Upgrade to 16.12.X and check, remove all crash logs from device to make some space.

https://software.cisco.com/download/home/284846032/type/282046477/release/Gibraltar-16.12.12

 

BB

***** Rate All Helpful Responses *****

How to Ask The Cisco Community for Help

Thank you, I believe am hitting bug CSCvw82898. I will be upgrading to a known fixed version.

 

Sure let us know the outcome.

BB

***** Rate All Helpful Responses *****

How to Ask The Cisco Community for Help

Leo Laohoo
Hall of Fame
Hall of Fame

16.9.X with an uptime of >4 years?  What are the chances it was caused by FN72323 - Cisco IOS XE Software: QuoVadis Root CA 2 Decommission Might Affect Smart Licensing, Smart Call Home, and Other Functionality.
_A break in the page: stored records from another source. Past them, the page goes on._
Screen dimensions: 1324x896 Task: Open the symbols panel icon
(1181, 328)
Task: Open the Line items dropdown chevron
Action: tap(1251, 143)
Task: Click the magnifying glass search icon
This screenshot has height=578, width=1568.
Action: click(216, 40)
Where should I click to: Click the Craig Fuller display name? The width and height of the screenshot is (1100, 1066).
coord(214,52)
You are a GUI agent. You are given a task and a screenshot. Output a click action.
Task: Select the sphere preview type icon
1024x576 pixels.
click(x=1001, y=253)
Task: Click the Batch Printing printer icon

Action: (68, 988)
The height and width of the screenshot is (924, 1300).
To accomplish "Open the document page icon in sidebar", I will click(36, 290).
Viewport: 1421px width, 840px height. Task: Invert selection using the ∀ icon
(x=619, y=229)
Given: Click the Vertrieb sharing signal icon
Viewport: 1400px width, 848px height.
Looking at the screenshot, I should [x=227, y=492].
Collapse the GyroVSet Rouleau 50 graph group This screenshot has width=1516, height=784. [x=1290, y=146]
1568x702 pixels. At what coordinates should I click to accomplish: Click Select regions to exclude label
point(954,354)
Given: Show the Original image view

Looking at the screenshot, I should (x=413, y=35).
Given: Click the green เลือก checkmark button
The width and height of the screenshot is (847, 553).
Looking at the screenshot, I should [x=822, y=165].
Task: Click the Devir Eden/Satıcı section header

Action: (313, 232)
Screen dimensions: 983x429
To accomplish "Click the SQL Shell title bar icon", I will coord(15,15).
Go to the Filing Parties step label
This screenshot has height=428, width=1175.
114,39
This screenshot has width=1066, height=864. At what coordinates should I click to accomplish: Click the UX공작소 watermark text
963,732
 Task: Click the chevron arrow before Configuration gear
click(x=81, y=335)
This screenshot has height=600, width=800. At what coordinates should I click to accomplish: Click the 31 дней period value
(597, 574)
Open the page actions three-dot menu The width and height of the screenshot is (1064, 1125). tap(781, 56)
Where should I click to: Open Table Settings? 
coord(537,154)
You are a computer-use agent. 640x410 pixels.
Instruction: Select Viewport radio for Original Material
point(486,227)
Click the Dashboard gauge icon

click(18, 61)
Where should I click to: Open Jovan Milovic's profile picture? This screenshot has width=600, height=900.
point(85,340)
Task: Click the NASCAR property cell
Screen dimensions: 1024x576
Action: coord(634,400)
Post the complete output to the following commands: 

dir crashinfo-1:/tracelogs
dir crashinfo-1:/tracelogs | exclude gz
dir crashinfo-2:/tracelogs
dir crashinfo-2:/tracelogs | exclude gz
sh logs

Hi, there was never any smart license errors on the logs prior to the crash. The software exception also points to a spanning tree issue/bug. I will be upgrading to a newer version, most likely 16.12.12 which should take care of this SSL issue also.  I appreciate your input.